Shoppers at a BJ's in Miami stock up on supplies before Hurricane Irma.
Roberto Koltun
Miami Herald
Shoppers at a BJ's in Miami stock up on supplies before Hurricane Irma.

Data confirms what many South Floridians might have guessed: the alarming impact of Hurricane Harvey in August likely motivated people to prepare early for Hurricane Irma last month. And that meant spending a lot of money. Think of it as plywood and Pop Tart spending.

Electronic payments processing company First Data found that spending increased 15.2 percent in South Florida in the week leading up to Hurricane Irma, Sept. 1-7, compared with the same week in 2016. It was money spent on getting homes ready, cars fueled up and cupboards stocked. Consumers spent 66.4 percent more on building materials, 63.2 percent more at gas stations and 41 percent more on groceries than last year.
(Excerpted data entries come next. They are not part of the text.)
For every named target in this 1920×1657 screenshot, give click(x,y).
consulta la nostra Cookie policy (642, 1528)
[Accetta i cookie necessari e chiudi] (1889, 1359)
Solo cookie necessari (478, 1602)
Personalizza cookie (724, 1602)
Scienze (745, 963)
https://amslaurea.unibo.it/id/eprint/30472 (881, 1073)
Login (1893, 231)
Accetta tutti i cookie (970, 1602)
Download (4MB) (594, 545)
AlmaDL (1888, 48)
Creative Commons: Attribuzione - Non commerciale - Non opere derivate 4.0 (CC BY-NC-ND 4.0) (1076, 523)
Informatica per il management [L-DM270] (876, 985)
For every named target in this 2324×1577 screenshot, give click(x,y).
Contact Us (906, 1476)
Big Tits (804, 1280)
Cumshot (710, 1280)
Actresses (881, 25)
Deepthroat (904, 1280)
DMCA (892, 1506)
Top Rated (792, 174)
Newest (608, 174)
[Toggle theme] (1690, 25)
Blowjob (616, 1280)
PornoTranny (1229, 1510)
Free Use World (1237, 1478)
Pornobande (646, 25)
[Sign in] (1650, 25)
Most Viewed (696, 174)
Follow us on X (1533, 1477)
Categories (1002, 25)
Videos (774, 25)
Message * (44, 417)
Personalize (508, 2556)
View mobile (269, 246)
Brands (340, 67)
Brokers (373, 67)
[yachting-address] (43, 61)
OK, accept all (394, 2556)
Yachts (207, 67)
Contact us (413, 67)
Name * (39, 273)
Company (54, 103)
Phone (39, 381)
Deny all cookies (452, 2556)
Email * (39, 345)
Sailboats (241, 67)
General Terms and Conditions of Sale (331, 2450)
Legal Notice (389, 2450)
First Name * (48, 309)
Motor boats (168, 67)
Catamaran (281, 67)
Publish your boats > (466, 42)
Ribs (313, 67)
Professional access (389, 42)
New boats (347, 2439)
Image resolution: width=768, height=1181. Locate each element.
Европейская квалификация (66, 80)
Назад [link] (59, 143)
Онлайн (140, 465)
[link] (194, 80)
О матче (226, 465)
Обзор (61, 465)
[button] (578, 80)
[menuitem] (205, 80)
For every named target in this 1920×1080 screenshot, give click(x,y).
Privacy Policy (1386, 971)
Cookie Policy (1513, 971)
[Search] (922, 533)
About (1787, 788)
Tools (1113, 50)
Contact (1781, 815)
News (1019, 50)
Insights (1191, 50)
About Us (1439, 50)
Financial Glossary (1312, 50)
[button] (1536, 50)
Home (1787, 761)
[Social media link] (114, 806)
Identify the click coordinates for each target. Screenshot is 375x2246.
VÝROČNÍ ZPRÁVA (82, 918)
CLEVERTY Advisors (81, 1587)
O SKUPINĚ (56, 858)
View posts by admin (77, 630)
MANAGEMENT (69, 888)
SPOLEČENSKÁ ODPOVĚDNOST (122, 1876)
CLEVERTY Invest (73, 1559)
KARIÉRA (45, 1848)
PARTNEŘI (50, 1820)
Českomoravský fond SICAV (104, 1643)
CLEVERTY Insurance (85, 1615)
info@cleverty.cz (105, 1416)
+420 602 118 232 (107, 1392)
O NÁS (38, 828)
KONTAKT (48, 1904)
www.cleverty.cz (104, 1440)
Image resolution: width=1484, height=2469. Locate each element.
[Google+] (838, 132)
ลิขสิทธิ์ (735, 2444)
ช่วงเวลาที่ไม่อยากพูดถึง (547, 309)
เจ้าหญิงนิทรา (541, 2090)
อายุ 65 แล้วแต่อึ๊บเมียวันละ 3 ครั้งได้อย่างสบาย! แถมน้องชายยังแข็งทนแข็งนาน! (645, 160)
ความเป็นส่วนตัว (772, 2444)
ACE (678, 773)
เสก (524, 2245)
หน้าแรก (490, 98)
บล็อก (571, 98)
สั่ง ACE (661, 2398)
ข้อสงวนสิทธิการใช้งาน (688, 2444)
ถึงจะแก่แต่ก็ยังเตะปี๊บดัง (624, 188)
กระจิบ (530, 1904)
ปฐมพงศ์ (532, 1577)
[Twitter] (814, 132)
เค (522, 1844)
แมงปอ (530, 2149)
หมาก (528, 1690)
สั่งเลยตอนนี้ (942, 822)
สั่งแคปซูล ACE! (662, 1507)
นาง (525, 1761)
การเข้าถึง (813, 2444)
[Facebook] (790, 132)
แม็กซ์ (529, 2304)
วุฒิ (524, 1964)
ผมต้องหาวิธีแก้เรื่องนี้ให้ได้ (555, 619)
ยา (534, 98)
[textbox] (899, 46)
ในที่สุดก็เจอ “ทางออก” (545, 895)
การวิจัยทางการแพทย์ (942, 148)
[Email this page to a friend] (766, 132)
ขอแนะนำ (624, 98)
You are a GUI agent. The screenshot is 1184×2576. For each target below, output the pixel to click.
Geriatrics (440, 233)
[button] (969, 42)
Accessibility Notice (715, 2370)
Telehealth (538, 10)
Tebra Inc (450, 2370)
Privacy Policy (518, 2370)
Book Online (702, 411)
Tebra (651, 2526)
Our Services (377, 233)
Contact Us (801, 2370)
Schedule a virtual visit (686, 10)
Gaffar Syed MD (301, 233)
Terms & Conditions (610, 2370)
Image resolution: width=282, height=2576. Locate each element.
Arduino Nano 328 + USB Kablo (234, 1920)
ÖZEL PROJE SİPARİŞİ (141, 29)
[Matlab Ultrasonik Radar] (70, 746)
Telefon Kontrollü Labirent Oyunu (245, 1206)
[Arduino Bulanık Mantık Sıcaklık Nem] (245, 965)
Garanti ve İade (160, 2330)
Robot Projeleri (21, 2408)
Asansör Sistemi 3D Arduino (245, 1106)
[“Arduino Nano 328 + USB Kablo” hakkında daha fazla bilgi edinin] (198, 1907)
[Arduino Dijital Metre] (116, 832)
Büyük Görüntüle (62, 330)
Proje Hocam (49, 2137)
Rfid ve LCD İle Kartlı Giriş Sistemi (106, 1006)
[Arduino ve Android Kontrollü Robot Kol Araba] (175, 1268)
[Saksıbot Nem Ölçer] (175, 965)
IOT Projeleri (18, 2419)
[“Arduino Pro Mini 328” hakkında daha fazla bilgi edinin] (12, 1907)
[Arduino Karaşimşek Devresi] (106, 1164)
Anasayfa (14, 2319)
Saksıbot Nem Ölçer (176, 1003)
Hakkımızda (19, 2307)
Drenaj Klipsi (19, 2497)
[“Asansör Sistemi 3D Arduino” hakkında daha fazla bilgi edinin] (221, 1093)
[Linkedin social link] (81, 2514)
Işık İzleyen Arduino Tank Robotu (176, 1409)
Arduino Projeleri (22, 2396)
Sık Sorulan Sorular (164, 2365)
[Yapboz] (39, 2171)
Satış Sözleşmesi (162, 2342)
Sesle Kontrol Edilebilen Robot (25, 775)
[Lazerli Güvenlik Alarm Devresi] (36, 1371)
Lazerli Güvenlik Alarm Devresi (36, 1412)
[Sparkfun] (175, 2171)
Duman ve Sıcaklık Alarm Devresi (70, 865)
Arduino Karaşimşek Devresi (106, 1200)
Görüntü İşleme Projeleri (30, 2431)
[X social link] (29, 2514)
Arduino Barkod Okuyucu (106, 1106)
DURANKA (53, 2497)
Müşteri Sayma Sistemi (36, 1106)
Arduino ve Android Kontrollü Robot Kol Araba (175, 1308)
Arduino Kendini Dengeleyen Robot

"We saw what you'd expect: in the time waiting for the hurricane, spending went up," said Rishi Chhabra, the vice president of data analytics at First Data. "During the week of the hurricane, spending went down."

Compared with a year earlier, spending in the Miami-Fort Lauderdale-West Palm Beach area was down 57.1 percent in the days just before Irma made landfall in the Lower Keys on Sept. 10. Not surprisingly, the hospitality industry took a big hit. Spending on food and restaurants was down 84.9 percent.

Chhabra says the data suggests Floridians prepared better for Hurricane Irma than Texans did for Hurricane Harvey.

"Spending went up more from a year-over-year growth perspective in Florida versus Houston," he said, "and then spending went down more during the week of the hurricane."

In the Houston metropolitan area, during the week before Harvey, spending rose 2.8 percent above 2016 levels. In contrast, as South Florida prepared for Irma, consumers spent 15.2 percent more than they did in 2016.

During the week Hurricane Harvey hovered over Texas, August 25-31, spending was down 29.9 percent in the Houston area. For the days leading up to and including Irma’s Florida landfall, spending in South Florida fell by almost twice that. And it continued to be weak in the days after the storm. First Data found South Florida consumer spending was down 33.7 percent the week following Irma.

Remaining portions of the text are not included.